Stereo photography can become a rather tricky subject due to some (unsolvable) technical issues I'll touch on a little below, but it can be quite fun nevertheless.
The camera I mostly use for this is a Fujifilm FinePix Real 3D W3:
It includes two lenses separated by some distance similar to human eyes (it's actually a little wider than my eyes) and takes two photos of the same subject simultaneously from different perspectives (it has other 3D modes as well, but nothing that couldn't be done with a regular camera). It also has a glasses-free 3D display built into the camera ("sweet spot" based, meaning you have to look at it straight on), which allows you to see in advance how the 3D photos will look, and is handy to show subjects themselves in 3D, which they always like.
It is also possible to take stereo photographs with any camera by taking two photos from slightly different perspectives, but this can be difficult to get the orientation right between the two, and if the subject moves (or wind blows a leaf, etc) it means the photos will not quite match up between both eyes. There are various rigs available to remove some of the error from this process.

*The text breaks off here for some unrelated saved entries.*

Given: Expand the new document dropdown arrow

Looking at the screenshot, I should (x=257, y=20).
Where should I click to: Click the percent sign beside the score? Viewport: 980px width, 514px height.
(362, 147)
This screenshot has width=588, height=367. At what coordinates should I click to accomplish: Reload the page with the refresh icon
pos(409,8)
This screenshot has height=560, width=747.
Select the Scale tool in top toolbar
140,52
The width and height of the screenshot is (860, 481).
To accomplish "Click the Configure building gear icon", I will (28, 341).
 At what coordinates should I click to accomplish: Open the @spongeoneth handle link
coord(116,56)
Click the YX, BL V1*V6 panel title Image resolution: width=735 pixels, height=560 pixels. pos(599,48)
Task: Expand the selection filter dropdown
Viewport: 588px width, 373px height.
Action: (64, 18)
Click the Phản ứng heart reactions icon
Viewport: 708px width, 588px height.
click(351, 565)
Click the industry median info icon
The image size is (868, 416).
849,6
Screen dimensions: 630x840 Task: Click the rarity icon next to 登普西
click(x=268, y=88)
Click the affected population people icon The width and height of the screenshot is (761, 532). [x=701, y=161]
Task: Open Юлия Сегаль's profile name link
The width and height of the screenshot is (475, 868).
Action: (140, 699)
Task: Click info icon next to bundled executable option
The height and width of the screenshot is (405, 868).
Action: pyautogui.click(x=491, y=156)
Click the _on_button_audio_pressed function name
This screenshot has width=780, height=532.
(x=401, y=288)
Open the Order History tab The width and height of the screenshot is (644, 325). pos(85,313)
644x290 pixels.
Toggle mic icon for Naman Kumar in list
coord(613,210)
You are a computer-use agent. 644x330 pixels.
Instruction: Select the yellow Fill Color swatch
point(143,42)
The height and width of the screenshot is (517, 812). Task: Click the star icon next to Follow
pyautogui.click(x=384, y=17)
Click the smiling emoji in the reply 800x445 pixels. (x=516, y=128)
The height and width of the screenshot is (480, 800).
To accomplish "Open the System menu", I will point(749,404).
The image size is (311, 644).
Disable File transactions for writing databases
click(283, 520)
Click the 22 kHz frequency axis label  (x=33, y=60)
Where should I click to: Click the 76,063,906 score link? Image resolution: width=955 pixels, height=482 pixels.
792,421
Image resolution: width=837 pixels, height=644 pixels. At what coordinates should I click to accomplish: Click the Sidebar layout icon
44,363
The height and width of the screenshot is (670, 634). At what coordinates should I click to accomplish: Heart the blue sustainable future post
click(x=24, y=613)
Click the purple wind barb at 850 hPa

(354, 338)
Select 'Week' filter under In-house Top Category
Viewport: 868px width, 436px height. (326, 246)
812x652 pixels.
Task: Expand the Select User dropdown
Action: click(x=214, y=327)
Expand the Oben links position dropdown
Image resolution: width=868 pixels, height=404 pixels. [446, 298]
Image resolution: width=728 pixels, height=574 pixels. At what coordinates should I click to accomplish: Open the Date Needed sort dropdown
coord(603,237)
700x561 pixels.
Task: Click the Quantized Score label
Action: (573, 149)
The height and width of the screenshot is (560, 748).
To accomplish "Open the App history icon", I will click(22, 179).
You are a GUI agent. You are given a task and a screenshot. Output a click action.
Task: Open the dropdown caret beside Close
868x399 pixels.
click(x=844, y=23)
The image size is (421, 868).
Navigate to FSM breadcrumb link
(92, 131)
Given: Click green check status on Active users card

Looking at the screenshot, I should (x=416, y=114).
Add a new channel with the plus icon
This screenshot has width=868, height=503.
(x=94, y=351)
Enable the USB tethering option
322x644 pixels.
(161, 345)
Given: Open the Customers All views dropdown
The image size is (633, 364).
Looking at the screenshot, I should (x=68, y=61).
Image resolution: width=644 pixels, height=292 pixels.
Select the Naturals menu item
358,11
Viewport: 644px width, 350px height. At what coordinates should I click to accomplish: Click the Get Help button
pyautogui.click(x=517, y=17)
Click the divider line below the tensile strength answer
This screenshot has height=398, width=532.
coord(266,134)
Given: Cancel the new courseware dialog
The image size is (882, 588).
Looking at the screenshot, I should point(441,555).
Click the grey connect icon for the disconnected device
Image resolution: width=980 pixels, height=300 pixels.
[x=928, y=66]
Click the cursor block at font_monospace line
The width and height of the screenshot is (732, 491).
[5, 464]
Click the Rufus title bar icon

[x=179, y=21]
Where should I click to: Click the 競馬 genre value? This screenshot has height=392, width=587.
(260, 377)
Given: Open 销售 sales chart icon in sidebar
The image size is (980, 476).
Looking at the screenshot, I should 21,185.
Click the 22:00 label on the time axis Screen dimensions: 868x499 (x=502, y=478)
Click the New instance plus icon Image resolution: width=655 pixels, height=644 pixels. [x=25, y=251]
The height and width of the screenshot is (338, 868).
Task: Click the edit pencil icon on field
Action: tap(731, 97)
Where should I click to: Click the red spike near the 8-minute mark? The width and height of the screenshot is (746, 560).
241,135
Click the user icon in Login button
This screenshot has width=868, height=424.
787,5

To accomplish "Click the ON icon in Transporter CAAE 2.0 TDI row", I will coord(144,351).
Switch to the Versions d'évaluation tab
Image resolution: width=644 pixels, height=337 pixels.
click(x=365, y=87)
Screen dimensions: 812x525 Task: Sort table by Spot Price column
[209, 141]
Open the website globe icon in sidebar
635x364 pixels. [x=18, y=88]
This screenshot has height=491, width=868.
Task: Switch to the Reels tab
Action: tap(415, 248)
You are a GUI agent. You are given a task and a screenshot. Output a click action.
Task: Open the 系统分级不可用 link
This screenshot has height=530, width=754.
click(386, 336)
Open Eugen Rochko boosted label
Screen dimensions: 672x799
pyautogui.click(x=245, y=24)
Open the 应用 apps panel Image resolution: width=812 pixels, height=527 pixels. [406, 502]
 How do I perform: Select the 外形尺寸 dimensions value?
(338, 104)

It is also possible to use two individual (preferably identical) cameras simultaneously if their settings (focal point, focal length, f-stop) are identical and their shutters are synchronised. At some point, I'd really like to try this set up using two DSLRs with "tilt-shift" lenses rather than ordinary lenses as my experience working with stereo projections in computer graphics leads me to believe that could result in a superior stereo photograph if setup correctly with a known display size, but trying that would be somewhat expensive and I have never heard of anyone else doing it.
There are a number of options available to view a stereo photograph, each with their advantages and disadvantages: computer monitors, TVs or projectors using either active shutter glasses or passive polarised glasses, anaglyph (red-cyan) glasses with any display, displays / photographs with a lenticular lens array over the top for glasses-free 3D viewing, or just simply using the cross-eyed or distance viewing techniques to see a 3D photo with no special display, or by using the mirror technique.
I personally have a laptop with a 3D display (no longer being manufactured), and a 3D DLP projector (BenQ W1070).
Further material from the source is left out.